The goal of media psychologists is to try to answer those questions by combining an understanding of human behavior, cognition, and emotions with an equal understanding of media technologies. Unlike some types of media studies, media psychology is not just concerned with content. Media psychology looks at the whole system. There is no beginning and no end.
It is a continual loop including the technology developer, content producer, content perceptions, and user response. Just as Bandera describes social cognitive theory as the reciprocal action between environment, behavior, and cognition, so does media psychology evaluate the interactive process of the system. There is no chicken, no egg to this system.
They all coexist and coevolve with each other. There is no consensus among academicians and practitioners as to the definition or scope of media psychology.
This is because the field must be representative of not only the work currently being done, but also the work that needs to be done. The interests of the person doing the defining often drive definitions of a field. In spite of our awareness of media everywhere, when someone mentions media the metaphor we fall back on is often mass media. It’s a field where you must continually define your terms.
The same heuristics impact the popular perception of the field of psychology. There is a wide world of psychology beyond the narrow view of clinical applications that evoke images of Freud and talk therapy. So it isn’t surprising when media psychology is perceived as a psychologist appearing in the media, such as the radio shrink for many years Dr. Toni Grant or the infamous Dr.
Due to the prevalence of mass media relative to other media technologies, it was home for several psychologists with media venues.
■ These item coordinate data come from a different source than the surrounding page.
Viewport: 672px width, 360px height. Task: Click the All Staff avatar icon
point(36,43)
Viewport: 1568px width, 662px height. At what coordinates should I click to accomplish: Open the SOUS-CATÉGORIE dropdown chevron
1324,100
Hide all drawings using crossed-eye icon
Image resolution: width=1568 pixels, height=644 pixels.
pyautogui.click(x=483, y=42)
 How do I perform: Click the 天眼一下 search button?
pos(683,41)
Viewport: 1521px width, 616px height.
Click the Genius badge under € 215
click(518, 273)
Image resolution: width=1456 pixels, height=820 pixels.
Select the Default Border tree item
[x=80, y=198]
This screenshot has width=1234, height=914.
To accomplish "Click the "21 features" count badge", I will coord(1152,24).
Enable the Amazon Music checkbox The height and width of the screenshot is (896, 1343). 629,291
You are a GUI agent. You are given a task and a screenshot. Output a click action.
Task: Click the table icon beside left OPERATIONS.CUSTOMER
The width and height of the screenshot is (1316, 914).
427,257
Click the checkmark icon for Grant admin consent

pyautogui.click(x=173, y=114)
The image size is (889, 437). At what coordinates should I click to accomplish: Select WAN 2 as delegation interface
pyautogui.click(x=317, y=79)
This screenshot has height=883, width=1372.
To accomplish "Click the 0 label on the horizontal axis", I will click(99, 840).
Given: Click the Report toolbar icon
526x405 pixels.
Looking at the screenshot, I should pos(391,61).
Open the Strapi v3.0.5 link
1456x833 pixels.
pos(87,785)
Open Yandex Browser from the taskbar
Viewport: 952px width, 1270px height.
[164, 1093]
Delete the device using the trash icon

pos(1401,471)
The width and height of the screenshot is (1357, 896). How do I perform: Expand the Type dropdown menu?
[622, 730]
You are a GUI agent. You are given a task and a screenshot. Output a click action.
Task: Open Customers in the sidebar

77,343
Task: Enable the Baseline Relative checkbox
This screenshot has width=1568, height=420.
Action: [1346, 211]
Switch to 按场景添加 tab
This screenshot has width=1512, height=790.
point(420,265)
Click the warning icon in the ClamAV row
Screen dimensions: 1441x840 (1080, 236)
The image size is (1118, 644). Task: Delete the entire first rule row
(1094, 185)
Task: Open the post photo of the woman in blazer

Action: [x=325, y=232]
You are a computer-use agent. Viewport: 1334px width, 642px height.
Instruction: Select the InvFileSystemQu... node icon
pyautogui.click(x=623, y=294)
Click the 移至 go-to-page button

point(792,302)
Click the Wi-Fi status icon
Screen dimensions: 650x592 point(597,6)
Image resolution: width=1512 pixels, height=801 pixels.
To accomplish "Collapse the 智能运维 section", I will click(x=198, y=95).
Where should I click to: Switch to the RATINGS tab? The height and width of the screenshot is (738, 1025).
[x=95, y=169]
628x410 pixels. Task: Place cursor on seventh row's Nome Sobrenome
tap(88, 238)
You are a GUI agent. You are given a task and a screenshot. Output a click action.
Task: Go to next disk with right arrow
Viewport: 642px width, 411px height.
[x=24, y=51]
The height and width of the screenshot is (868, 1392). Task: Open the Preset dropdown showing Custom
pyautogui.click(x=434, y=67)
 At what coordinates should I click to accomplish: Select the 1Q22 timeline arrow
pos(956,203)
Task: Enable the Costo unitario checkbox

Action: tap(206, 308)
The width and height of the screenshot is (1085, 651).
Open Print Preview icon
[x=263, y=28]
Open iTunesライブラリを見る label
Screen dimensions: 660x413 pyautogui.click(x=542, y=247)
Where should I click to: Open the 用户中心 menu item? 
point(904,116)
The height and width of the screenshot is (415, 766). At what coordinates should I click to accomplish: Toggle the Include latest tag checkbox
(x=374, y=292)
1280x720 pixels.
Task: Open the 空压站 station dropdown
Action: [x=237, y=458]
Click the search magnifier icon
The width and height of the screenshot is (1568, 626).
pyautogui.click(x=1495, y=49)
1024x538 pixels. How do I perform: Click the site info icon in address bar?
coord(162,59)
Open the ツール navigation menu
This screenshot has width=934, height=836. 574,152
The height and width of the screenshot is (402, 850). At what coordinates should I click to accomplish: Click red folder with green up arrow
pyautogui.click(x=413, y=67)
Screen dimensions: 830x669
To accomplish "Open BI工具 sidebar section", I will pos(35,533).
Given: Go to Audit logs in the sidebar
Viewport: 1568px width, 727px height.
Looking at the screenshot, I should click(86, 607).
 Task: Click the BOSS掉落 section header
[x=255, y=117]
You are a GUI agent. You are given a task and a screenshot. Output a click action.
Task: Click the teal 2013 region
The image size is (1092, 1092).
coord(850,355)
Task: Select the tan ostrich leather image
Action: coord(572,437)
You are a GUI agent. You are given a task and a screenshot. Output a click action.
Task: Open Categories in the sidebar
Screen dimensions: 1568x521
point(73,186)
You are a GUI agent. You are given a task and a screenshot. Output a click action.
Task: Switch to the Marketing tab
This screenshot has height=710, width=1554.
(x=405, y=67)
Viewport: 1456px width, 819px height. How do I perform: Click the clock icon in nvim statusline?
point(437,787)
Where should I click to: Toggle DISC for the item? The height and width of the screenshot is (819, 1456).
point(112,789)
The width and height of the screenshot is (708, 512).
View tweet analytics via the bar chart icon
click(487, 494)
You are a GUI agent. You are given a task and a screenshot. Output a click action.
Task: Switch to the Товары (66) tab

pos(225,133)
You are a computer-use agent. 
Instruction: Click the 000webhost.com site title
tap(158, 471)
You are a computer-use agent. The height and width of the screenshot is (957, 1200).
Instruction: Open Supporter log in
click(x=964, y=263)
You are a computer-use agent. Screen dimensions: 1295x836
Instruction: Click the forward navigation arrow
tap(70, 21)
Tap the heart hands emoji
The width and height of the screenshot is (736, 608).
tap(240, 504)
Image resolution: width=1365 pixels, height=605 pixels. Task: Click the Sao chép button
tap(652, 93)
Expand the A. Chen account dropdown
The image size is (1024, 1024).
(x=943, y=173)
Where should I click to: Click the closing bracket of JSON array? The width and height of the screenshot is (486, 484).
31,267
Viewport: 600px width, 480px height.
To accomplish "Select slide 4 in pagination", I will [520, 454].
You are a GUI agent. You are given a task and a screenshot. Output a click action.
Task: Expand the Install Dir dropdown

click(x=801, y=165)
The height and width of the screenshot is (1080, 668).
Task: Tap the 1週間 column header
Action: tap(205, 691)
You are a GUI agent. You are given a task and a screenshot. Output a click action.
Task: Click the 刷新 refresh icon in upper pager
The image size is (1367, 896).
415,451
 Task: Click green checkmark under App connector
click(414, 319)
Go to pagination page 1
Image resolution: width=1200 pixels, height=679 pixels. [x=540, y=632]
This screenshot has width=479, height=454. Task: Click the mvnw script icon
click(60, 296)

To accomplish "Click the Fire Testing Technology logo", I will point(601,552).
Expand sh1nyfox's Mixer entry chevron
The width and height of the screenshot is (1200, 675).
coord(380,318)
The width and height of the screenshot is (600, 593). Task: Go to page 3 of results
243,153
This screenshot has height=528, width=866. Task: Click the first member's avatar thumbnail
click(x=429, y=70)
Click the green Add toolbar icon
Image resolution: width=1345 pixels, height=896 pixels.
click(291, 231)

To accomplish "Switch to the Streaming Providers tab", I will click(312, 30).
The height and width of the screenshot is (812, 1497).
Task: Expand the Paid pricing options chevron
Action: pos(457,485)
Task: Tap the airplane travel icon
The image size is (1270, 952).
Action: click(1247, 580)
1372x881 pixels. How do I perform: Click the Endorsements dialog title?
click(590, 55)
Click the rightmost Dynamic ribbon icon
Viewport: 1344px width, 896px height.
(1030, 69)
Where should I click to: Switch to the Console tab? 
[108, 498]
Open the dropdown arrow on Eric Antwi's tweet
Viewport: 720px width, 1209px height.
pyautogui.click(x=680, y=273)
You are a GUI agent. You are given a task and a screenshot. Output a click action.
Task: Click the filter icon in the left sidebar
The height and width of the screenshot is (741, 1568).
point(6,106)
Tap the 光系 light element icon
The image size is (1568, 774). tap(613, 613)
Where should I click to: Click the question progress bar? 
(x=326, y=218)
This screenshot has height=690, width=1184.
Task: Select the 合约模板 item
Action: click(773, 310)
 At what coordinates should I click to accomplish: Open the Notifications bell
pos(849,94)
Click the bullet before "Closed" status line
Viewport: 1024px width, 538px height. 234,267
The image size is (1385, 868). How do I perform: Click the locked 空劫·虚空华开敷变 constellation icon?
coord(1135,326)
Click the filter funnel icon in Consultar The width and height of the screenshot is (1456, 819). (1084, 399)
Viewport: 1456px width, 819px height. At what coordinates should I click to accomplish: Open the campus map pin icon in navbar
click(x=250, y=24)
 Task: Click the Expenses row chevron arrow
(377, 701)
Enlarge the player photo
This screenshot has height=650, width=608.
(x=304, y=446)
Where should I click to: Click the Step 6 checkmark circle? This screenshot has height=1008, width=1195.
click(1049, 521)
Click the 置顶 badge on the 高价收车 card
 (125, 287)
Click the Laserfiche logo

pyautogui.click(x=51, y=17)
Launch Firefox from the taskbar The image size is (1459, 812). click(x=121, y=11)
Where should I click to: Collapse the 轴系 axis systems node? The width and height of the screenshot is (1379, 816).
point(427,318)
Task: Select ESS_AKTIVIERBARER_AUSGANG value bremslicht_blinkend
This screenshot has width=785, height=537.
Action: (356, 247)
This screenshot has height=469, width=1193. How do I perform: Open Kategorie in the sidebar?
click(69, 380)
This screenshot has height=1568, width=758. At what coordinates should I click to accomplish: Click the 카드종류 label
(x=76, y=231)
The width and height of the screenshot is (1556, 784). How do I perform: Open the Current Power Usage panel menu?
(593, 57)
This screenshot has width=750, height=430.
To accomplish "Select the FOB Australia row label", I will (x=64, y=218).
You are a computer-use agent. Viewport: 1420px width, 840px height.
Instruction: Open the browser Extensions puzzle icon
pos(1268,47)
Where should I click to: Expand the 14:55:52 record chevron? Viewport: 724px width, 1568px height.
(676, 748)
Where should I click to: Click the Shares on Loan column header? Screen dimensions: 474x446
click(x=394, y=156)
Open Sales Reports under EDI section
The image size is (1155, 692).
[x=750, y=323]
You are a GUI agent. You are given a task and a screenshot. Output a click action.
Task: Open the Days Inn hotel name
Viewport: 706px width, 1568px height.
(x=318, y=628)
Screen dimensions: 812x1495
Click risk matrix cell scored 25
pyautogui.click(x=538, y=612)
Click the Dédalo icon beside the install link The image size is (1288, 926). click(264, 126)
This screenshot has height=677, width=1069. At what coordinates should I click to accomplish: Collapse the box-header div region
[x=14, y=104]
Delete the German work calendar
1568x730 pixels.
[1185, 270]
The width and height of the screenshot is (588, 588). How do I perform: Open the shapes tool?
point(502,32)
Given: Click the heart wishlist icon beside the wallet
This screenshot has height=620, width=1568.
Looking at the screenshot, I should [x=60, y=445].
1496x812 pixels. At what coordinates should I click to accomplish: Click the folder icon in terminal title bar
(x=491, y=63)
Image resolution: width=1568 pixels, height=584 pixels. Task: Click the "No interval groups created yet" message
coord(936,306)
The initial emphasis in Division 46 on training psychologists to effectively appear in the media, how to deliver psychological information over the media, the ethical limitations of doing therapy using media, and as a watchdog for the accurate portrayal of psychologists in the media far outweighed the emphasis on research looking at media use and development. Part of the confusion also comes from the cross-disciplinary aspects of media psychology. In fact, much of the early work came from marketing and advertising and the bulk of the research in media psychology has been published in academic and applied disciplines beyond psychology, such as sociology, communications and media studies, education, computer and information sciences, as well as business management and marketing.
What has often been challenging is the lack of intellectual cross-pollination. Media psychology seeks to address that by bringing together all these approaches and vocabularies with the recognition that communication, cognition, and emotions are pretty fundamental to human experience and therefore have, by definition, foundations in psychological thought. We need media psychology because media technologies are proliferating at the speed of light with new toys and gadgets on the market every day.